Gloria befindet sich auf dem Höhepunkt ihrer Pornokarriere und sexuellen Anziehungskraft, als sie sich mit AIDS infiziert. Ihre Heroinsucht treibt sie zunehmend an die Grenzen ihrer Menschlichkeit. Bald stehen Esel und Schweine als Filmpartner vor der Kamera, bis sie auf Vlad trifft und scheinbar den Weg zum großen Geld findet. Doch Vlad verfolgt eigene Pläne und lockt Gloria und ihre Tochter Angela in eine dämonische Falle.
Gloria gerät in einen teuflischen Hinterhalt und landet in der Hölle, wo sie unaussprechliche Qualen erleidet. Immer wieder stirbt sie, nur um erneut geboren zu werden und die Folter von Neuem durchleben zu müssen. Als sich eines Nachts ein möglicher Ausweg eröffnet, trifft Gloria eine fatale Entscheidung ...
Von Wrath James White hatte ich bereits mehrere Werke aus der Extrem-Literatur gelesen. Mit „Vergifteter Eros“ durfte ich nun auch seine Zusammenarbeit mit Monica J. O'Rourke kennenlernen. Das Problem des Romans liegt für mich ausgerechnet in seinem größten Verkaufsargument: seinem krankhaften, pornografischen Härtegrad. Die Geschichte tritt dadurch oft auf der Stelle. Immer dann, wenn sich Ansätze von Charakterentwicklung oder Handlung zeigen, endet alles erneut in der nächsten bestialischen Entgleisung.
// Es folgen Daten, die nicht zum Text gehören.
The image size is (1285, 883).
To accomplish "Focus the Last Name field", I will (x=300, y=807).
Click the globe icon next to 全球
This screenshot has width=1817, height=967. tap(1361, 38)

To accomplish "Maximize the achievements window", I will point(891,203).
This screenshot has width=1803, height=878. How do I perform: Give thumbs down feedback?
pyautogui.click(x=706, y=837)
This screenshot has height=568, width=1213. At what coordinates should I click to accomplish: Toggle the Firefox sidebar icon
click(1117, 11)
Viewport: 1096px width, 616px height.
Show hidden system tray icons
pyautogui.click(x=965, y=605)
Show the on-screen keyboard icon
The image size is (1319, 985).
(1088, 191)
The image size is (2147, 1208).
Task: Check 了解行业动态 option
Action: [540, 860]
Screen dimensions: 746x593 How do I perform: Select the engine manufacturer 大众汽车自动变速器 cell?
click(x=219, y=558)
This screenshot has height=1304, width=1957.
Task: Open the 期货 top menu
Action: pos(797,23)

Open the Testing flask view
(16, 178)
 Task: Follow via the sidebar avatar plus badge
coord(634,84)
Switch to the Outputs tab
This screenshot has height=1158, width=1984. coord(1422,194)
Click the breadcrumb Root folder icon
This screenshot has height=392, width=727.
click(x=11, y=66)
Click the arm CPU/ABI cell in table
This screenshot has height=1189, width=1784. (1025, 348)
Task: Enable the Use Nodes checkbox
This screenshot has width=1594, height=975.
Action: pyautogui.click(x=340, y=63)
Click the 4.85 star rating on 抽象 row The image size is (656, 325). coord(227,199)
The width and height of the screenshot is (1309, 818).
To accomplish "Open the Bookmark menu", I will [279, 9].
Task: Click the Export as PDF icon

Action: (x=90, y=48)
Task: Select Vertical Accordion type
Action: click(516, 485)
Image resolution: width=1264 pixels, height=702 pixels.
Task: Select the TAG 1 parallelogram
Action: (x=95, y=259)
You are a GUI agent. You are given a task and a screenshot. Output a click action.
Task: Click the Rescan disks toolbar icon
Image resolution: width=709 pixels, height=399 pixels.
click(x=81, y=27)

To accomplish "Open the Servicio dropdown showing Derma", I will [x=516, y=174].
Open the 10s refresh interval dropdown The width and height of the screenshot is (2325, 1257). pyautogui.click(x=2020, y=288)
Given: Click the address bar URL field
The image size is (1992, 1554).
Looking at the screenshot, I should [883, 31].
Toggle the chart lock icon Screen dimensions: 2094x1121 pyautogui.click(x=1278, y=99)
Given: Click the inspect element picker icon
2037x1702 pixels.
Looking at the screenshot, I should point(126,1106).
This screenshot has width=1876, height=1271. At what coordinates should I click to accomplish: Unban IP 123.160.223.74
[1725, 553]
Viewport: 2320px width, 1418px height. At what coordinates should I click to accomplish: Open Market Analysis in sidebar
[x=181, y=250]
Weniger wäre hier deutlich mehr gewesen. Der permanente Versuch zu schockieren führt dazu, dass sich der Härtegrad zunehmend selbst neutralisiert. Immer wieder stellte ich fest, dass ich das Interesse an Gloria und ihrem Schicksal verlor.
Das Setting nützt sich jedoch schnell ab und die wenigen echten Höhepunkte entstehen vor allem dann, wenn der Roman gesellschaftskritische Töne anschlägt. Interessant wird „Vergifteter Eros“ immer dann, wenn die Dämonen zur Nebensache werden und der Roman zeigt, dass die schlimmsten Abgründe nicht in der Hölle, sondern im Menschen selbst zu finden sind. Die Folterungen durch die Dämonen spiegeln dabei immer wieder die Grausamkeiten menschlicher Geschichte wider – von religiösem Fanatismus über die Schrecken des Mittelalters bis hin zu den Verbrechen des Zweiten Weltkriegs.
Über weite Strecken bleibt „Vergifteter Eros“ jedoch eine nicht enden wollende Walze aus dämonischer Gewalt, sexuellen Exzessen und immer neuen Grenzüberschreitungen. Für Leser extremer Horrorliteratur mag genau das den Reiz ausmachen. Für mich war es letztlich zu viel des Guten und zu oft bloße Provokation statt echter Geschichte.